The Doer government and Manitoba business will hold a summit Tuesday to look at how the province can get its hands on some of the nearly $1 billion in federal funding so it can develop Winnipeg as an inland port to the rest of the continent.

The Premier's Economic Advisory Council, made up of local business leaders, will host the brainstorming session to pick out priorities to make a co-ordinated pitch for federal funding.

The session will be held shortly after Doer returns from a three-day trade mission to Mexico to firm up ties with Mexican officials and U.S. business leaders.

Deputy Premier Rosann Wowchuk said Doer met Thursday with the Mexican government's minister of foreign affairs to discuss trade issues and that his meetings are aimed at promoting the city as an inland port. She said about 400 business leaders from across the continent are at the meeting.

But Tory Leader Hugh McFadyen said reports from the trade meetings indicate not much is happening and Doer is playing an insignificant role.

"We need to get our elbows up in this fight," McFadyen said last week.

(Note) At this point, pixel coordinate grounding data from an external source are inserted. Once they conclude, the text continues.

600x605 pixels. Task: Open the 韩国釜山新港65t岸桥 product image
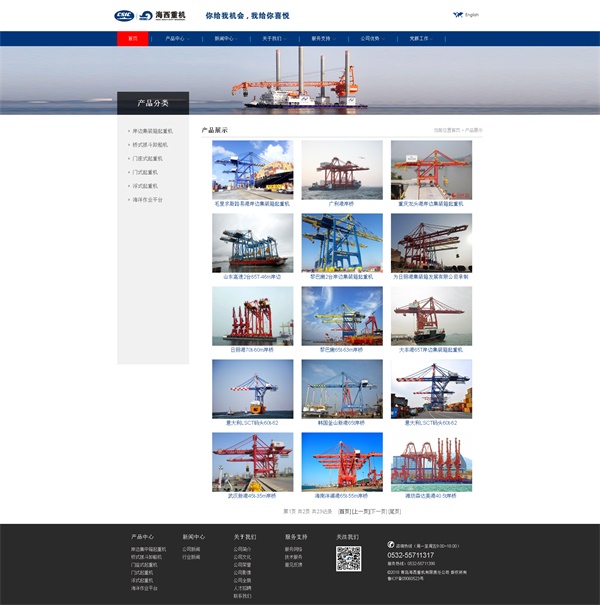click(x=342, y=389)
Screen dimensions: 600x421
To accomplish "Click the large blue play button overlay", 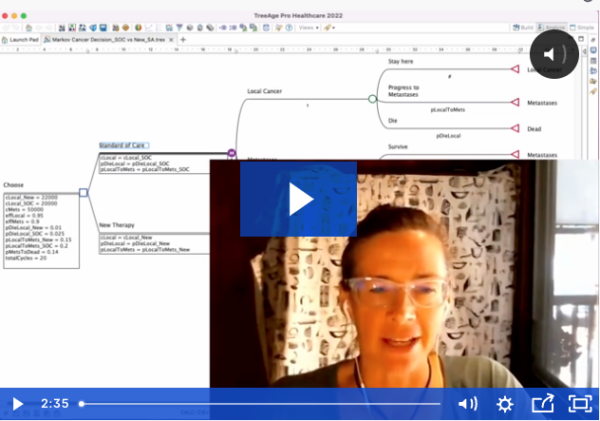I will [x=298, y=199].
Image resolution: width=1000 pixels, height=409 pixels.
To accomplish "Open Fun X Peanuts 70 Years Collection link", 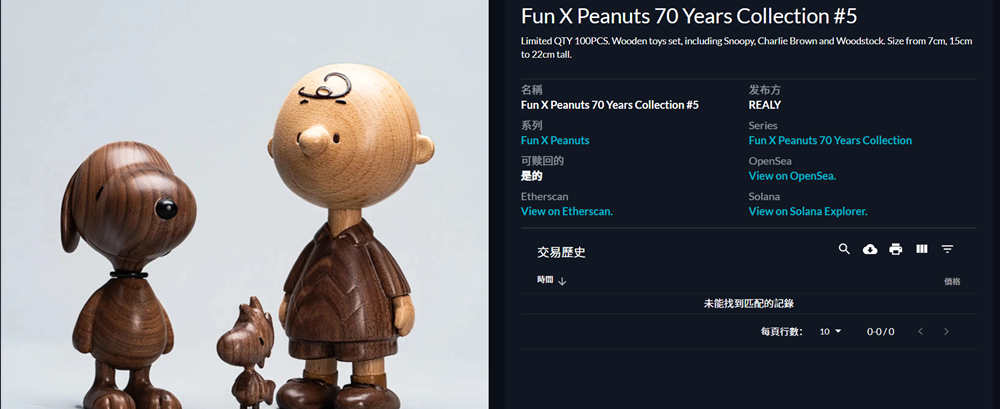I will 830,140.
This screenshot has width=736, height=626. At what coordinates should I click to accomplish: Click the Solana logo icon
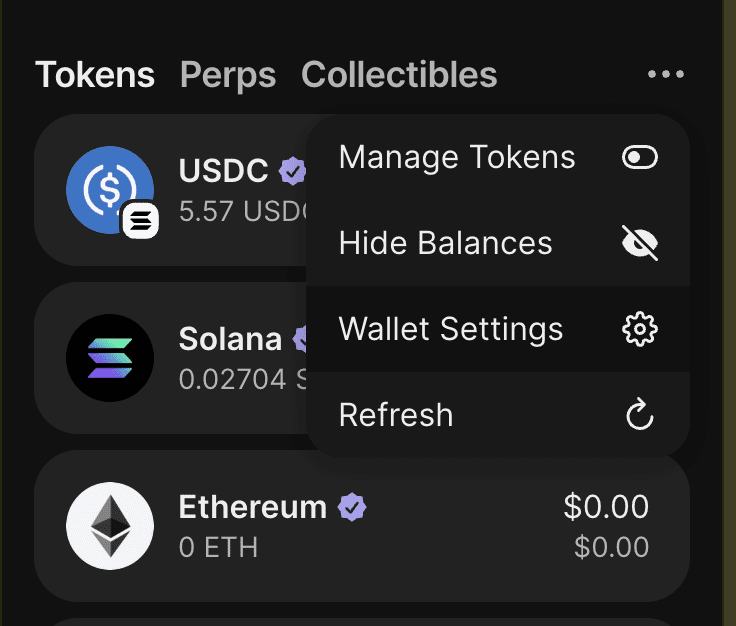coord(109,358)

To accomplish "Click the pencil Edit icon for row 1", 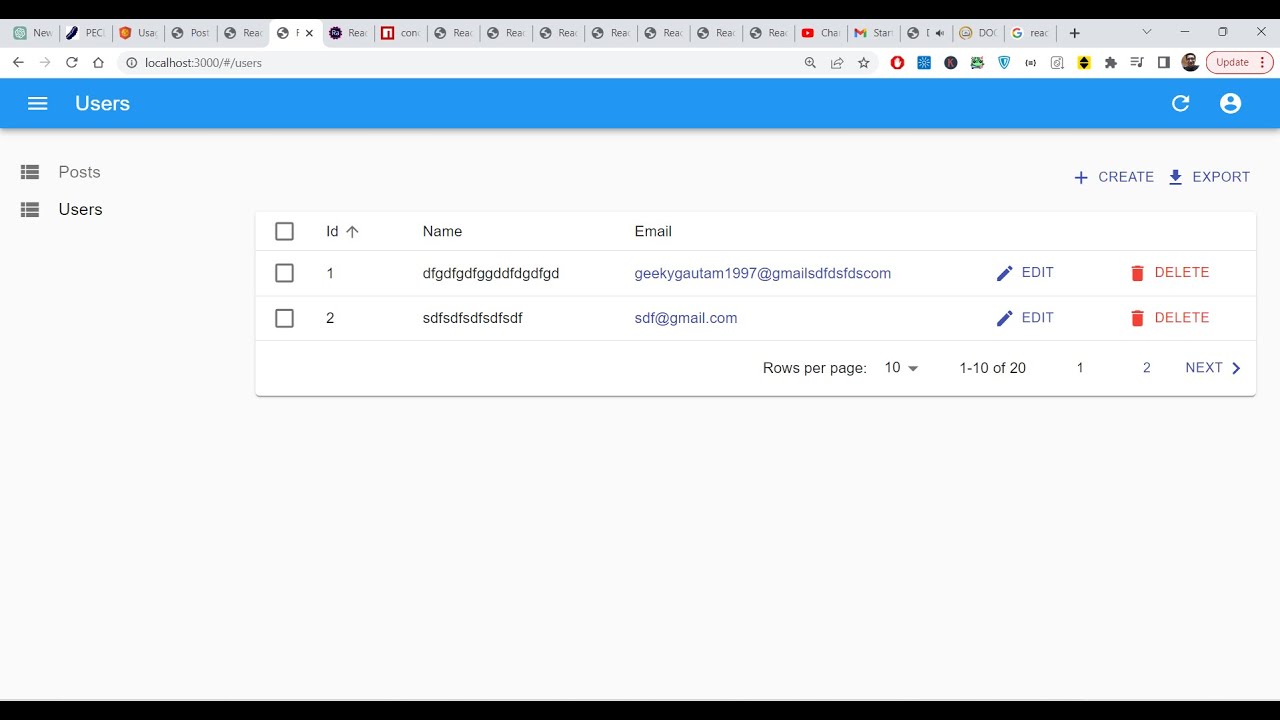I will 1005,273.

McFadyen said Winnipeg's reputation as a rail, air and highway hub could be threatened by lobbying efforts of Saskatchewan and Alberta.

Both provinces are pushing Ottawa hard for a big share of the $997 million the Harper government has earmarked for a Canadian trade and transportation network linking Vancouver's port to American and Mexican markets.

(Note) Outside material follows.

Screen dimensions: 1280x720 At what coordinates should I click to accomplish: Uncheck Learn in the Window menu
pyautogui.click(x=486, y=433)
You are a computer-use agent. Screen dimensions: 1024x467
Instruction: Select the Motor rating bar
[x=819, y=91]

"If economics and common sense are the drivers of the decision, we'll get it in Winnipeg, but the premier even acknowledged that we'd run the risk of being out-lobbied on it if politics gets in the way," McFadyen said.

There is already a flurry of ideas to bolster Winnipeg's inland port -- better roads, improvements to the Port of Churchill and a container shipment centre at the Winnipeg airport.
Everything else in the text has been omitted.